理想の条件を並べていた頃
私は32歳から婚活を始めました。そして最近まで、パートナーに求める条件を気持ちの赴くままに作っていました。
- 優しい人が良い
- 年収は私より上がいい
- 真面目な人
- 車を持っている
- 身長は私より高い
- 漫画やアニメが好き
- 尊敬できるところがある
- 年齢は近い人がいい
ほかにも細かい条件をたくさん並べていました。
理想に縛られて動けなかった
理想のパートナー像を追いかけるうちに、ここが嫌、あそこも違うと相手を減点方式で見ていて、お見合いを申し込むという一歩すら踏み出せず、時間だけが過ぎていきました。

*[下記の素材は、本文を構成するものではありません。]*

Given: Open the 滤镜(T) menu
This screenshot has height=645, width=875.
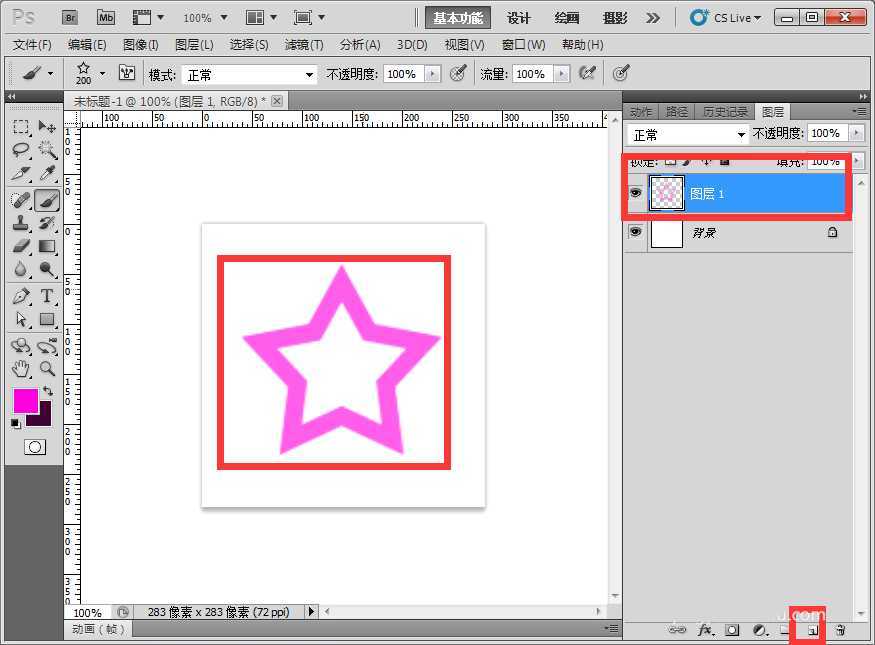Looking at the screenshot, I should pyautogui.click(x=304, y=45).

運よくお見合いが成立しても、あれこれ理由をつけて断ってばかりいました。
仲人からの問いかけ
そんな時、仲人からこう問われました。
「あなたはパートナーに何を求めているの?」
私は並べられるだけの条件を口にしました。すると、
「そのすべてを満たす人はほとんどいないし、いたとしても出会える確率は低いですよ。」
と、現実をつきつけられました。
本当に必要なものを考えた
そこで初めて私は考えたのです。
私が本当に求めているものは何だろう。私は何が必要なんだろうか。……私は何が譲れないのだろうか。
条件を書き出し、絞り込む
ノートに条件を書き出しました。そして、その中から「本当に譲れないもの」だけを4つに絞ることにしました。
一つひとつ、自分に問いかけました。
条件を見直して気づいたこと
例えば――
・車を持っている
都市部で生活する私にとって、車は必須ではない。
・優しい人がいい
・真面目な人
それは実際に相手に会ってみなければわからないこと。これは“条件”ではなく、“関わりの中で見えるもの”だと気づきました。
残った本当の基準
そうして削っていき、最終的に残ったのは5つでした。
生活に直結するもの
- タバコNG
- ペットOK
- 生活圏が同じ
できればあればいいもの
- 価値観が合う
- ドライブ好き
見えてきた変化
ここでやっと、私にとって本当に大切なものが見えました。
抽象的な理想ではなく、生活に直結する“基準”ができました。
思考がクリアになり、余計な雑音に振り回されなくなった気がしました。
ひとりでは気づけなかったこと
あの頃の私は、理想を並べることに一生懸命でした。でも本当に必要だったのは、「どれが自分にとって大事か」の気づきを与えてくれる人だったのかもしれません。
自分ひとりでは、なかなか気づけませんでした。